A recent blog posting and associated video at Commute Orlando titled “Helping Motorists with Lane Positioning” got me thinking about what claiming the lane really means and if it is a safe effective strategy. So I tried a few experiments to see how it works out.
The video at Commute Orlando shows the cyclist riding in the middle of the lane on a two way lane road. The critical point here is that the road is a multi-lane road. This is not something I would consider appropriate or considerate to do on a single lane road.
My approach in the past has been to ride wide, i.e., to road at approximately the left motor vehicle wheel track which reduces the likelihood of close shaving but does not encourage motorists to change lanes or that matter to pass as safely as desirable or as per the Western Australian Road Code 2000. The Code states:
124. Keeping a safe distance when overtaking
A driver overtaking a vehicle –
(a) shall pass the vehicle at a sufficient distance to avoid a collision with that vehicle or to avoid obstructing the path of that vehicle; and
(b) shall not return to the marked lane or line of traffic where the vehicle is travelling until the driver is a sufficient distance past that vehicle to avoid a collision with that vehicle or to avoid obstructing the path of that vehicle.
The approach suggested in the Commute Orlando posting is to not ride wide but to actually claim the lane. What can I loose? Getting killed? Well that can happen anyway. Getting a horn blast? That happens anyway.
So I decided to give it a shot. I have three videos from a recent commutes where I rode on multi-lane roads.
This first video was shot on Winthrop Avenue, Nedlands on a Friday evening around 5:00 PM.
With the exception of one vehicle who for some reason left it quite late to change lanes, all the vehicles changed lanes earlier than I expected based on my prior riding wide experience and all the vehicles changed lane. So the first experiment was a big tick.
This second video was shot on Canning Highway, Alfred Cove at around 12:00 PM on a Saturday.
As you can see, I join Canning Highway to the west of the traffic light controlled intersection at North Lake Road so this adds another element to my experiment and boy did it what. First was the reaction of the driver of the white 4WD ute (around the 0.05 second mark) … his driving was on the risky side for sure, coming close to the vehicles in lane two (right lane). He showed signs of impatience. The second interesting reaction was from the driver of the black small car (you can see the vehicle after I passed the lights at about 0.19 seconds). This driver in their impatience, changed to lane two (right lane) before the lights and had to immediately come to a stop behind the turning traffic. Had she waited a few seconds she could have passed me safety after the lights and a lot early than she did. Oh well, her impatience didn’t do her any good. Finally I got a beep from white camper van (at 0.34 seconds). I thought that was funny. Aren’t camper vans meant to be about getting away from it all and all relaxing?

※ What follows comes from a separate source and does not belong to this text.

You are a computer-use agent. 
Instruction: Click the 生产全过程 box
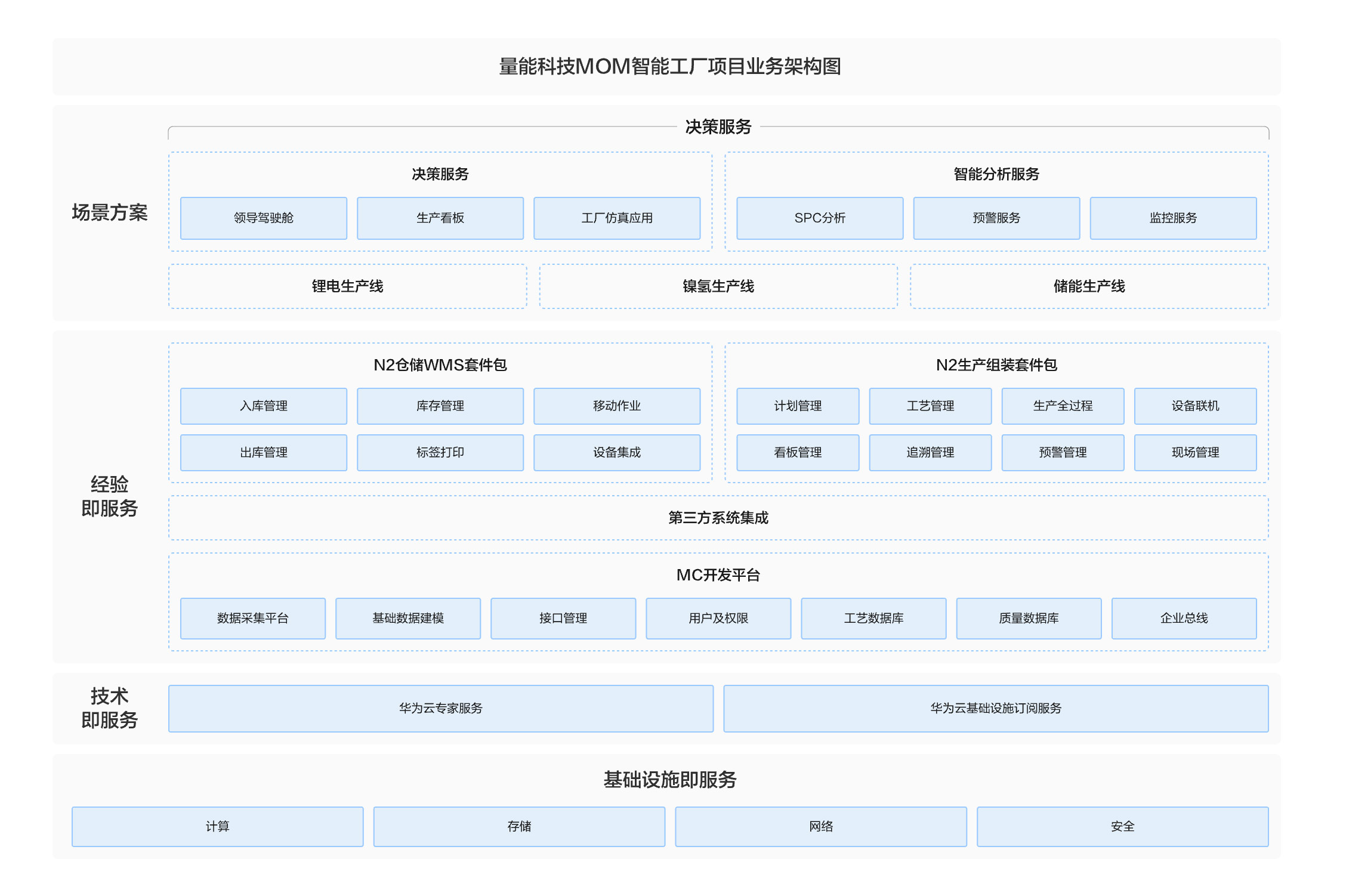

This final video was shot again on Winthrop Avenue, Nedlands but now on Saturday afternoon and heading in a northerly direction.
The interesting aspect with this video was the reaction from motorists once the lights changed. When the lights turned red I pulled up at the lights, positioning myself clearly in the centre of lane one. Despite this a few motorists pulled up behind me rather than changing to lane two on their approach. I expected this to cause a bit of angst when the lights turned green but was pleasantly surprised to find that all the motorists behind me safely, waiting patiently to pass in lane two.
Overall, whilst this is early days I am pleased to report that my experiment has worked well and will be adopting this approach on all the multi-lane roads I ride on. I did try out one more road as part of this experiment; that was the Old Fremantle Traffic Bridge, Queen Victoria Street, Fremantle on a Sunday evening after sunset. I was riding my Giant XTC 2 pulling the B0B Ibex trailer so whilst presenting a different profile was riding slow. The traffic behaved as I had evidenced elsewhere, changing safety over to lane two to pass. This was particularly pleasing as this bridge is not the nicest places to ride by any stretch of the imagination. Sorry no video. I was heading off on a tour the next day and didn’t take the camera.